Louis Balan attended the grammar school of the French colony in Berlin , where he read to the aged King Frederick the Great , Racine and Corneille together with the later Prussian ministers Lombard and Ancillon . After initially studying theology in 1784 at the theological seminary of the French colony in Berlin, he later took up law studies at the University of Halle due to concerns about his conscience .

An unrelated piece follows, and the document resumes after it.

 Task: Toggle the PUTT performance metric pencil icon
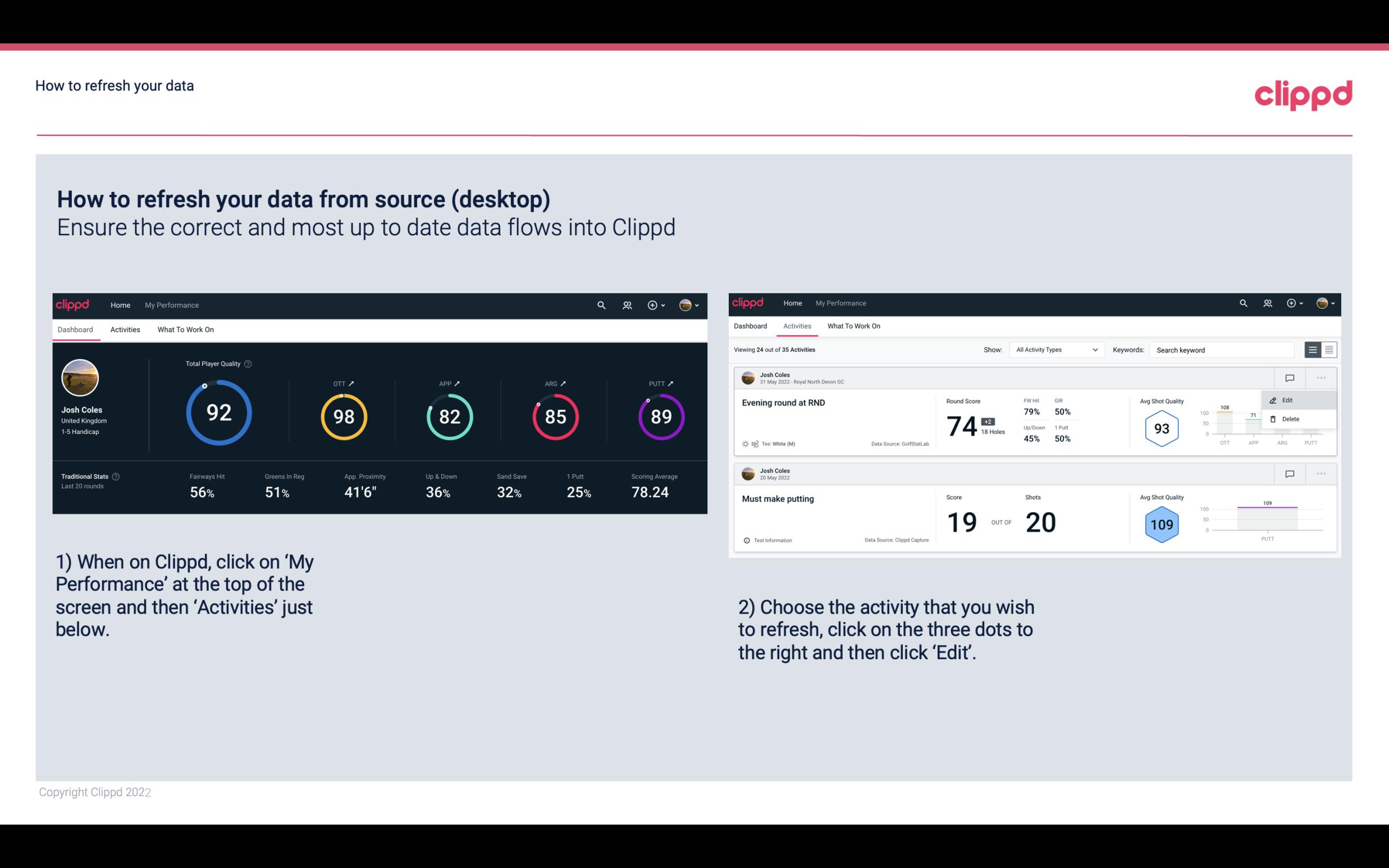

He soon embarked on a diplomatic career through relationships with the Graefisch Hatzfeld house. In the 1790s he was appointed Legation Councilor and 1st Secretary of the Prussian Legation in London . Immediately before his appointment as Consul General to the United States of North America, Louis Balan died on January 1, 1807, "broken in body and soul by the events of 1806 that were so deeply sad for Prussia ".

family

Louis Balan comes from the Huguenot family Balan (Valan), originally located in Montauban , whose ancestor Joseph Balan (1686–1736) left his home after the edict of Nantes was repealed by Louis XIV and fled to Prussia at the end of the 17th century .

The son of merchant Louis Balan (1724-1804) and Anne Balan (née Ancillon ) was married to Margareth Elisabeth Berkeley in 1800 by the Archbishop of London . There were three children from this marriage: Elise, William and Frederic (1806–1884, Go. Counselor). Frederic Balan's son Curt Balan later became President of the Evangelical Lutheran Consistory in Poznan .

literature

  • Curt Balan , The Story of My Father , Berlin, 1895.